What this task involves: In the news report on Christopher Cantwell, where was he taken into custody?

Christopher Cantwell turns self in after warrant issued for pepper spraying a counter demonstrator during Charlottesville march

Christopher Cantwell, speaker for Unite the Right, shows off his weapons in this screenshot from Vice documentary 'Charlottesville: Race and Terror,' screened August 14, 2017. (Screenshot)
Christopher Cantwell, speaker for Unite the Right, shows off his weapons in this screenshot from Vice documentary 'Charlottesville: Race and Terror,' screened August 14, 2017. (Screenshot)

A white nationalist who gained fame when featured threatening violence and making anti-Semitic remarks in a documentary about the Charlottesville, Virginia rally, turned himself in to police after a warrant was issued for his arrest, police said Wednesday.

University of Virginia campus police issued a statement late Wednesday saying Christopher Cantwell of Keene, New Hampshire, was taken into custody at the police department in Lynchburg, Virginia.

Provided data:
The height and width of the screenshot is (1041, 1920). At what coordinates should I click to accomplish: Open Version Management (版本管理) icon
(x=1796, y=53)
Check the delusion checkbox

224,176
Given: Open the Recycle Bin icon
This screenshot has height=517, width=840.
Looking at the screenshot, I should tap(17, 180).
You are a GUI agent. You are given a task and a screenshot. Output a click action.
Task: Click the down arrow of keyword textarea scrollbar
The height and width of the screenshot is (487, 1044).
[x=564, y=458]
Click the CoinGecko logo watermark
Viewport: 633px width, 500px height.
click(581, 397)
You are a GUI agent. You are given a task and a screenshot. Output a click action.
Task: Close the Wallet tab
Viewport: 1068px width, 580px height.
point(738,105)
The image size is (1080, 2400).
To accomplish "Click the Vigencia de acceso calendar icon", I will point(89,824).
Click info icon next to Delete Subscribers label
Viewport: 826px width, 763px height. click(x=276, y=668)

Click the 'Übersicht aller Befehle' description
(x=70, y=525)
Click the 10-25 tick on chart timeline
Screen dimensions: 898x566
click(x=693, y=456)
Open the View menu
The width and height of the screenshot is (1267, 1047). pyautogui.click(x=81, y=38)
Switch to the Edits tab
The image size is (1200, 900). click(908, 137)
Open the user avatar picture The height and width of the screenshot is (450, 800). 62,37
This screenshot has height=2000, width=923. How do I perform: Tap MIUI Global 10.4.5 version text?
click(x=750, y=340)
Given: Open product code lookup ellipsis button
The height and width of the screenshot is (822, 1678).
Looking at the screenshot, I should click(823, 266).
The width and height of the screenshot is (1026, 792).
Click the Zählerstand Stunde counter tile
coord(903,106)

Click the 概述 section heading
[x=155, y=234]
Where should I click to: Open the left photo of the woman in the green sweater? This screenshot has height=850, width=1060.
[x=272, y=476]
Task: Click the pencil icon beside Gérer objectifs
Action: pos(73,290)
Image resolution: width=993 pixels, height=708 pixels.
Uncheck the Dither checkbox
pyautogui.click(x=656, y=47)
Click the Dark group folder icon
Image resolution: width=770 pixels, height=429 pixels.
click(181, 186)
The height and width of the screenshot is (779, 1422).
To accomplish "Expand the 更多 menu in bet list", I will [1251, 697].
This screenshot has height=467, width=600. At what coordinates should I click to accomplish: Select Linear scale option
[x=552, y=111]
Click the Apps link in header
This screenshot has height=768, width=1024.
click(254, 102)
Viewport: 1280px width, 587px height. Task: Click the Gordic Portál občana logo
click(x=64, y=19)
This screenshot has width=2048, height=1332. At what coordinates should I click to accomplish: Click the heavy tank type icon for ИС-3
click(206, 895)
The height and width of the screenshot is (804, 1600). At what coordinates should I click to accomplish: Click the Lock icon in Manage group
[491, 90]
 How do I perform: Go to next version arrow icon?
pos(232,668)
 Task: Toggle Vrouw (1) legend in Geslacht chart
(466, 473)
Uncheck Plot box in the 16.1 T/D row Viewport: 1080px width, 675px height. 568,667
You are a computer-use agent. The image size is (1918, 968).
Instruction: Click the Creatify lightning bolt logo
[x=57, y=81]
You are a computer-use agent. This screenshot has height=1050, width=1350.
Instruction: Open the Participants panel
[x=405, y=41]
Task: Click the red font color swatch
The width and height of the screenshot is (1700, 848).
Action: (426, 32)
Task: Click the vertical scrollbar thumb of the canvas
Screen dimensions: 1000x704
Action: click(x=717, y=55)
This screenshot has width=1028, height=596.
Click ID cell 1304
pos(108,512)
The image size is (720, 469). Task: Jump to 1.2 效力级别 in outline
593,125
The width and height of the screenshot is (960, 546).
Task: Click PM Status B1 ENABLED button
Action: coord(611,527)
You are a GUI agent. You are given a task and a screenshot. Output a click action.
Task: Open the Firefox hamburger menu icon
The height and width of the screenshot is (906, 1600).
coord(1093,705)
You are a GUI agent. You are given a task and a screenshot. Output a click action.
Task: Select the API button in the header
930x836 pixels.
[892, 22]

Exercise answer: At the police department in Lynchburg, Virginia.